Regarding the build artifacts, those should be taken care of by the existing Delphix build artifacts storage policy, available here. The relevant code for managing the build artifacts is outside of the scope of this project and lies in the devops-gate.

Regarding the source code, we expect that each package repository and the linux-pkg repository itself follows the Delphix branching policy outlined here. When creating a new branch or release for the Delphix Appliance, an external script should create the relevant branch or tag for each repository. The branch or tag should then be passed to the build in the DEFAULT_BRANCH environment variable.

Future work

When building packages for an older version of the Delphix Appliance, the build image will need to be picked accordingly. We are currently using bootstrap-18-04, but this will not be the case anymore once we switch to a newer Ubuntu distribution.

Regarding auto-update of third-party packages, we'll most likely want to enable support for other branches than master, especially stage ones. This way we'd be able to automatically pull in security updates for our third-party packages that track Ubuntu source packages.

This means that we will also need integration with our Ubuntu package mirrors. The auto-update process will need to track the proper archive when fetching source packages.

Contributing

All contributors are required to sign the Delphix Contributor Agreement prior to contributing code to an open source repository. This process is handled automatically by cla-assistant. Simply open a pull request and a bot will automatically check to see if you have signed the latest agreement. If not, you will be prompted to do so as part of the pull request process.

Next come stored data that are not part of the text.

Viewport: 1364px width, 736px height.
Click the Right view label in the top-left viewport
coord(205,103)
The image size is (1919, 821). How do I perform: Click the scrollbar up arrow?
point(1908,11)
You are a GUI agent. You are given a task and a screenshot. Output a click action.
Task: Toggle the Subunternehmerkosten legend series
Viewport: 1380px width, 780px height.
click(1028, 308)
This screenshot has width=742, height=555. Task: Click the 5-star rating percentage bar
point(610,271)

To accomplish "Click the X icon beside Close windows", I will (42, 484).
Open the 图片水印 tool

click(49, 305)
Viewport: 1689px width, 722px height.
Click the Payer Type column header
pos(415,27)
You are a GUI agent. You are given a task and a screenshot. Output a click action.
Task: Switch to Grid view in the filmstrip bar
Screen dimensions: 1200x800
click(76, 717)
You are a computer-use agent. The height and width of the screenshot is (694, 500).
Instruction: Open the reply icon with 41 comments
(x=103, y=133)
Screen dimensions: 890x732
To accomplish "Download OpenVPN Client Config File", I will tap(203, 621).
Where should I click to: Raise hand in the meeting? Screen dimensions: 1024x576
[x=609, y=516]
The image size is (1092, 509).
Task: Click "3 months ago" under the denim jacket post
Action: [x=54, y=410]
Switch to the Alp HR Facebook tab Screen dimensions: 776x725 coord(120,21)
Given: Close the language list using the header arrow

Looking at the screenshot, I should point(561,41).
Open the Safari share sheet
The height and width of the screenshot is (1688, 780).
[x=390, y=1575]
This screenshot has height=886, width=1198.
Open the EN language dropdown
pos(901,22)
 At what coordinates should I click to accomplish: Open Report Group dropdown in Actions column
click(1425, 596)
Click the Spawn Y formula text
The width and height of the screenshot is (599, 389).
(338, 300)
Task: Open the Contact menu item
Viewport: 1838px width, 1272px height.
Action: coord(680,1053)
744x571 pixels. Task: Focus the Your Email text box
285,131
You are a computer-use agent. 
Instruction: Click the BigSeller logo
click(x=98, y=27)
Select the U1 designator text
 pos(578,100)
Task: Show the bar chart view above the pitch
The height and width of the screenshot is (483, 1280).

This project operates under the Delphix Code of Conduct. By participating in this project you agree to abide by its terms.

Statement of Support

This software is provided as-is, without warranty of any kind or commercial support through Delphix. See the associated license for additional details. Questions, issues, feature requests, and contributions should be directed to the community as outlined in the Delphix Community Guidelines.

License

This is code is licensed under the Apache License 2.0. Full license is available here.